**Your objective:**
Copy out, word for word, the lines from the one containing "coordinates (470, 182)." through the one containing "What do you see at coordinates (459, 253)", including both of those lines.

**Supplied data:**
+--
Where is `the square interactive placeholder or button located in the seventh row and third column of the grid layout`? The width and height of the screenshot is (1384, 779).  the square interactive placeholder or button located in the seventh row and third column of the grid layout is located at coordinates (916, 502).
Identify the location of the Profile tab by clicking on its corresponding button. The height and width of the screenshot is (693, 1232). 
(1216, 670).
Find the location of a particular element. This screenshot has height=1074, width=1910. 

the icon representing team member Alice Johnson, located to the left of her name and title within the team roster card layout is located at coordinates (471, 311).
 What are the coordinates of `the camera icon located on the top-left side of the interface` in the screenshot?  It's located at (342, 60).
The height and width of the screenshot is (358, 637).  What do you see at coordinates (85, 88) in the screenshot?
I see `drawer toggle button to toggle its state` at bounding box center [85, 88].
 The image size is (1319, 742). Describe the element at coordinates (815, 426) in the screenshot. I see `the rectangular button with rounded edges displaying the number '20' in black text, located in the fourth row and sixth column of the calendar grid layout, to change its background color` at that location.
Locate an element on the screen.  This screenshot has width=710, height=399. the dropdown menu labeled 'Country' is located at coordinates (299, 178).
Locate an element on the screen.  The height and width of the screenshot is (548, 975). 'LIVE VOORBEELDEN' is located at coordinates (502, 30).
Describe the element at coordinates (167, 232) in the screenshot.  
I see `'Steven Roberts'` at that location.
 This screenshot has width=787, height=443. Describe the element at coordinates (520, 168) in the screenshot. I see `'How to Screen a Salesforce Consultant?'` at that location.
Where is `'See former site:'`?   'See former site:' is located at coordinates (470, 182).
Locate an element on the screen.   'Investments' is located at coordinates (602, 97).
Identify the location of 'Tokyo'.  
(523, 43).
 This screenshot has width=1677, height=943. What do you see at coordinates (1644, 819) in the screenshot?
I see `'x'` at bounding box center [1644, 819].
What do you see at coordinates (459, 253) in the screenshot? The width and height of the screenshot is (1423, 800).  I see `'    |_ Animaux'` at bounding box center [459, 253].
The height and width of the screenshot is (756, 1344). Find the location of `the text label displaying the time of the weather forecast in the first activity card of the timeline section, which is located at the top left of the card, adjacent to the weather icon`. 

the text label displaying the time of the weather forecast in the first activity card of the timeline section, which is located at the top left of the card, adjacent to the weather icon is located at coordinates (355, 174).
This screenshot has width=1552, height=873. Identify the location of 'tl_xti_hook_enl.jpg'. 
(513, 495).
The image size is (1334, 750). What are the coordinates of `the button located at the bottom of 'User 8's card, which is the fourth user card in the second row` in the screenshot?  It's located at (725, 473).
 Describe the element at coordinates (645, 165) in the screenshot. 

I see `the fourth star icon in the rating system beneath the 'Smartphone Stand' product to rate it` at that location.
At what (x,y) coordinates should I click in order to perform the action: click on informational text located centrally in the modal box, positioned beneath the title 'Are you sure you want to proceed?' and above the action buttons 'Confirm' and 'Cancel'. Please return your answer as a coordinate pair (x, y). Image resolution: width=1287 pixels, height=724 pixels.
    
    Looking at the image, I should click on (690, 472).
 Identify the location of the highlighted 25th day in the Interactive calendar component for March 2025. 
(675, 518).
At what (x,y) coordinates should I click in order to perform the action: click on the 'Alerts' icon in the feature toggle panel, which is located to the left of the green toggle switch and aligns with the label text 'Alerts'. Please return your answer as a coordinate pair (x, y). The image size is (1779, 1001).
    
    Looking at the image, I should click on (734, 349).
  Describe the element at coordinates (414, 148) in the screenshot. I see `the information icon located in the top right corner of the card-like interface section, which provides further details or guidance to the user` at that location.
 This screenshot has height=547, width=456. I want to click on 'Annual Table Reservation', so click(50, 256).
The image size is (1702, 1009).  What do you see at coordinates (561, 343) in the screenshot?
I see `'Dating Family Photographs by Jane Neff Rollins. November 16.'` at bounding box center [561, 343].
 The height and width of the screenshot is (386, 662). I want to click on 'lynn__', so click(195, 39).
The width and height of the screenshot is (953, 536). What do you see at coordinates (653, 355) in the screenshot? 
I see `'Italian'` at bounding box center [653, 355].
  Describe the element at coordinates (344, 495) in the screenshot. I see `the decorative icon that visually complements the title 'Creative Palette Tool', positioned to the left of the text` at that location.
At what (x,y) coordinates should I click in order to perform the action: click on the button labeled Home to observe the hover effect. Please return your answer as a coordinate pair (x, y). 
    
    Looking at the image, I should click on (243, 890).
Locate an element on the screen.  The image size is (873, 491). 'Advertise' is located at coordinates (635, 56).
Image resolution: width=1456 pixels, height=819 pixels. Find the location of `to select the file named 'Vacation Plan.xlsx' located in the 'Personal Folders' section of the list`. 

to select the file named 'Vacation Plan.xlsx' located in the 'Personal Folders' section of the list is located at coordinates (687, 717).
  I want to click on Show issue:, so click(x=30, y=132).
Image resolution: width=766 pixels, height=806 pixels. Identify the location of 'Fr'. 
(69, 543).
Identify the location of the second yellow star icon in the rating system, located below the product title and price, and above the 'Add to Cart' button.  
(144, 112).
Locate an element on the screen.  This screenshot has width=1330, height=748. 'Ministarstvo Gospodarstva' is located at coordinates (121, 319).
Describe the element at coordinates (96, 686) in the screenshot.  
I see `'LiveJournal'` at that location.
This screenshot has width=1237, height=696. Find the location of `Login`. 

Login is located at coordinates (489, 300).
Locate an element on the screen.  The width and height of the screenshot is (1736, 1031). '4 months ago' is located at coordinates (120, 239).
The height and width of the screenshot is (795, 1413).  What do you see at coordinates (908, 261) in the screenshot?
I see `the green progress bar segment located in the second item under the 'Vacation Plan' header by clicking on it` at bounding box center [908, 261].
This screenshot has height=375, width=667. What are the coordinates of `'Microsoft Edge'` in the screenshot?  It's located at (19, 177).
+--
**Answer for the task:**
Where is `'See former site:'`?   'See former site:' is located at coordinates (470, 182).
Locate an element on the screen.   'Investments' is located at coordinates (602, 97).
Identify the location of 'Tokyo'.  
(523, 43).
 This screenshot has width=1677, height=943. What do you see at coordinates (1644, 819) in the screenshot?
I see `'x'` at bounding box center [1644, 819].
What do you see at coordinates (459, 253) in the screenshot? The width and height of the screenshot is (1423, 800).  I see `'    |_ Animaux'` at bounding box center [459, 253].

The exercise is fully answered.